Logistic regression is a statistical model that uses a logistic function to model a binary dependent variable.
In our case, the dependent variable is whether a customer has churned or not.
Logistic regression is a popular technique for modeling customer churn because it is easy to interpret and implement, and it performs well on simple datasets.

In [None]:
# use logistic regression for churn_df_pca

from sklearn.linear_model import LogisticRegression
from sklearn.model_selection import train_test_split

# create a copy of the churn df
churn_df_lr = churn_df_pca.copy()

# split the data into train and test sets
X_train, X_test, y_train, y_test = train_test_split(churn_df_lr.drop('Customer Status', axis=1), churn_df_lr['Customer Status'], test_size=0.2, random_state=42)

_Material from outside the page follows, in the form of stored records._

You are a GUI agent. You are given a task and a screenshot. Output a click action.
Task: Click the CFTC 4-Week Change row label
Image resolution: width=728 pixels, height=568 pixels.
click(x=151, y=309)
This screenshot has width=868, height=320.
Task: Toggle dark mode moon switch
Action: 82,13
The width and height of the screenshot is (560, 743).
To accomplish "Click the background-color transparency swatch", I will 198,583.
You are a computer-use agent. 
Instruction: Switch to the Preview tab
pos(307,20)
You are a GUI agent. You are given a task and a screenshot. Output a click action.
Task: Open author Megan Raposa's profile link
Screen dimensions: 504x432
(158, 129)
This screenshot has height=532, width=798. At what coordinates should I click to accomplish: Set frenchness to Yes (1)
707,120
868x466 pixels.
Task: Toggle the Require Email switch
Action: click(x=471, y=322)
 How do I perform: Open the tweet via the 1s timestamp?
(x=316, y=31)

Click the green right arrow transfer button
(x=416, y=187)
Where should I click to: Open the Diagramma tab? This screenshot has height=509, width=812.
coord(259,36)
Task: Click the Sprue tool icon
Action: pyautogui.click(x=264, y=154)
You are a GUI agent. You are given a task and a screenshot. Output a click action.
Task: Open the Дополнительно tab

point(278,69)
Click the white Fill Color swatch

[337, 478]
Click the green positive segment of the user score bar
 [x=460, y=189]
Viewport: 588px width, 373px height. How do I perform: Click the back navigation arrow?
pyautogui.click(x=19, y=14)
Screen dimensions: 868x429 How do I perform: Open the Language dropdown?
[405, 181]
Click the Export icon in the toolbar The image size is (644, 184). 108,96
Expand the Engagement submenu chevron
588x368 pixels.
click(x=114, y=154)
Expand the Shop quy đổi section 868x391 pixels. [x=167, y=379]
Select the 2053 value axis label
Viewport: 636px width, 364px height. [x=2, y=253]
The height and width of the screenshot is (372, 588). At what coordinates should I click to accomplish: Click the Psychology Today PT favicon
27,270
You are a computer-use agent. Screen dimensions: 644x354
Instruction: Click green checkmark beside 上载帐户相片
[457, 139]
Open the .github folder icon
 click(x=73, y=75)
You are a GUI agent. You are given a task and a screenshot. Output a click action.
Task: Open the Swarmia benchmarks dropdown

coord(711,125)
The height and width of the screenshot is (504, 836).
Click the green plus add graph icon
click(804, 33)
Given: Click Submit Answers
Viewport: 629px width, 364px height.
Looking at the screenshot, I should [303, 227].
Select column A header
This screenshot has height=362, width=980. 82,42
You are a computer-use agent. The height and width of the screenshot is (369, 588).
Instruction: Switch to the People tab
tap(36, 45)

# create a logistic regression object
lr = LogisticRegression()

# fit the model
lr.fit(X_train, y_train)

# make predictions
y_pred = lr.predict(X_test)





## 5.2 Model Evaluation

**Accuracy** is the proportion of correct predictions out of all predictions made. It is a good measure when the classes are balanced, but it can be misleading when there is a large class imbalance.

**Precision** is the proportion of correct positive predictions out of all positive predictions made. It is a good measure when the cost of false positives is high.

**Recall** is the proportion of correct positive predictions out of all actual positive instances. It is a good measure when the cost of false negatives is high.

**F1 score** is the [harmonic mean](https://en.wikipedia.org/wiki/Harmonic_mean) of precision and recall. It is a good measure when you want to balance precision and recall, and when there is an uneven class distribution.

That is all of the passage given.